Looking for a biscuit recipe that tastes better than the biscuits you’re currently making? The search stops here! Grandma’s Southern buttermilk biscuits, inspired by Divas Can Cook, are scrumptiously fluffy, tender, and beyond delicious.
These Southern-style buttermilk biscuits are so easy to pull together, you’ll find yourself making excuses to serve biscuits for breakfast, lunch, and dinner. Best yet, they make an exceptional accompaniment to your special holiday meals.
Cold ingredients are key. One of the biggest mistakes biscuit-bakers make is using room temperature ingredients. The best biscuits must, must, must be made with cold fats and liquids. The cold shortening and grated cold butter get trapped in the dry ingredients. As the biscuits bake, the fats melt and create layers in the dough, resulting in that coveted flakiness that biscuit-lovers crave. Cold buttermilk helps keep the fats cold. Work quickly as you make the biscuit dough so your fats don’t get warm.
Handle the dough gently. Every time you knead and fold your biscuit dough, you’re developing gluten. Gluten is good for bread, but it isn’t good for biscuits because it results in a dense texture. Work quickly, work gently, and fold your dough just a few times.
Cut wisely. Make sure your biscuit cutter has a sharp edge that effortlessly cuts through the dough. If you have to twist the cutter to cut through the dough, you need a new cutter. A sharp edge is essential to make a clean cut, which keeps your biscuits uniform in shape and allows them to get the highest rise in the oven. Twisting the cutter seals the sides of the dough and hinders their height while baking.

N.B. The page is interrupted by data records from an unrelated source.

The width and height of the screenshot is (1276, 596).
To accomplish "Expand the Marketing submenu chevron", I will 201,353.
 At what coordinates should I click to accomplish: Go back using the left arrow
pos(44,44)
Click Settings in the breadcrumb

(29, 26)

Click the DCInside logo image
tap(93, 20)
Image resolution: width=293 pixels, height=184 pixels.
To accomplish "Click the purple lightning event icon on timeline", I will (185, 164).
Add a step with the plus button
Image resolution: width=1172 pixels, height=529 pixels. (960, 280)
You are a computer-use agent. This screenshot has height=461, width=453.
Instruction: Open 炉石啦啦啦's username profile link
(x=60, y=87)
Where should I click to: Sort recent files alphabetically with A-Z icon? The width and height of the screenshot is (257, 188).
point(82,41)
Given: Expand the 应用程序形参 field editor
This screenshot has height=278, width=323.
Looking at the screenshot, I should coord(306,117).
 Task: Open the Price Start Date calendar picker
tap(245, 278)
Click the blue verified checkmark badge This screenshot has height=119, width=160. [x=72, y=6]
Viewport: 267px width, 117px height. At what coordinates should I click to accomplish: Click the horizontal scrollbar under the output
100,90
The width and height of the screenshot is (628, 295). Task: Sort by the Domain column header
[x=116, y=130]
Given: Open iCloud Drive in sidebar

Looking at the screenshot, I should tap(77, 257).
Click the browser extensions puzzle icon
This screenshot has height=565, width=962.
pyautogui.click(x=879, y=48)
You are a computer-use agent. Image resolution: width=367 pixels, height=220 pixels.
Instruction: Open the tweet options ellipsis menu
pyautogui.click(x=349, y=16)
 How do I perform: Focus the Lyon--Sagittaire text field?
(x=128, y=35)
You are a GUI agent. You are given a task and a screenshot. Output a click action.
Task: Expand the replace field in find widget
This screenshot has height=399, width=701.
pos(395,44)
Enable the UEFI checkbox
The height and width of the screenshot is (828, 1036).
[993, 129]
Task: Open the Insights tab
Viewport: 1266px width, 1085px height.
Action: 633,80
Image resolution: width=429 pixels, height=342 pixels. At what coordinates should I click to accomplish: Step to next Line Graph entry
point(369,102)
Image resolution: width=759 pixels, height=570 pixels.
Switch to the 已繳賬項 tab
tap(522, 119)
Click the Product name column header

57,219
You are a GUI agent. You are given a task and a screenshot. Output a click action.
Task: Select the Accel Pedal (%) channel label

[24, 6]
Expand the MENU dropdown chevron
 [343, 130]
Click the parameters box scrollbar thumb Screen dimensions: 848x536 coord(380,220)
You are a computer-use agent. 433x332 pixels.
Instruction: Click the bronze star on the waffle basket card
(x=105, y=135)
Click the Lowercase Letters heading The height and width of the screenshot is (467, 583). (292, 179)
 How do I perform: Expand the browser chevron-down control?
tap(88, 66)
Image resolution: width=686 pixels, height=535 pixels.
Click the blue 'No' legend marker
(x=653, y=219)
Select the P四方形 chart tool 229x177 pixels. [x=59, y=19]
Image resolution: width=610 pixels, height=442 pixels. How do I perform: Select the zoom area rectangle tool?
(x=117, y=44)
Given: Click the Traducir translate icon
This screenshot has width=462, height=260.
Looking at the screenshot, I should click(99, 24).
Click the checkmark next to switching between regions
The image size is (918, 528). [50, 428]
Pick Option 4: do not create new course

Now that you’ve got grandma’s Southern buttermilk biscuits recipe and our fail-safe biscuit-making tips, it’s time to get in your kitchen and get baking.
Mix together dry ingredients
Into a large bowl, sift together flour, baking powder, salt, baking soda, and sugar.
Add shortening and butter
Cold fat — shortening and butter — gives these biscuits the perfect texture and taste. Using a pastry blender, cut the cold butter-flavored shortening into the flour mixture. Using a hand-held grater, grate the cold butter into the mixture, tossing occasionally. Why the grater? To keep your fingers from warming up the cold butter. Cold fats mean flaky biscuits.
Stir in buttermilk
Add buttermilk to the flour mixture and stir to form a wet, sticky dough.
Knead the dough
Lightly flour your work surface and dump the dough onto the flour. Sprinkle the dough with flour and use your hands to knead and fold the dough. Fold the dough over several times, creating layers.
Cut the dough into biscuits
Pat the dough into a 1-inch rectangle. Dip a biscuit cutter in flour and cut the dough into 15 biscuits. Just press the cutter down into the dough and resist the urge to twist the cutter.
Bake the biscuits
Place biscuits on a parchment-lined baking sheet. Lightly brush each biscuit with cold mayonnaise. Bake for 14 minutes or until the biscuits are golden brown. If you prefer a darker color, place the biscuits under the broiler for the last 2 minutes of baking.
Brush with butter and serve warm
Cold ingredients are necessary for making the biscuit dough but warm butter is the finishing touch. Remove the biscuits from the oven and immediately brush them with melted butter. Serve warm.
It’s hard to beat homemade biscuits just out of the oven!
A great compliment to any meal
So tender and flakey!
Enjoy warm with butter and honey for a special treat!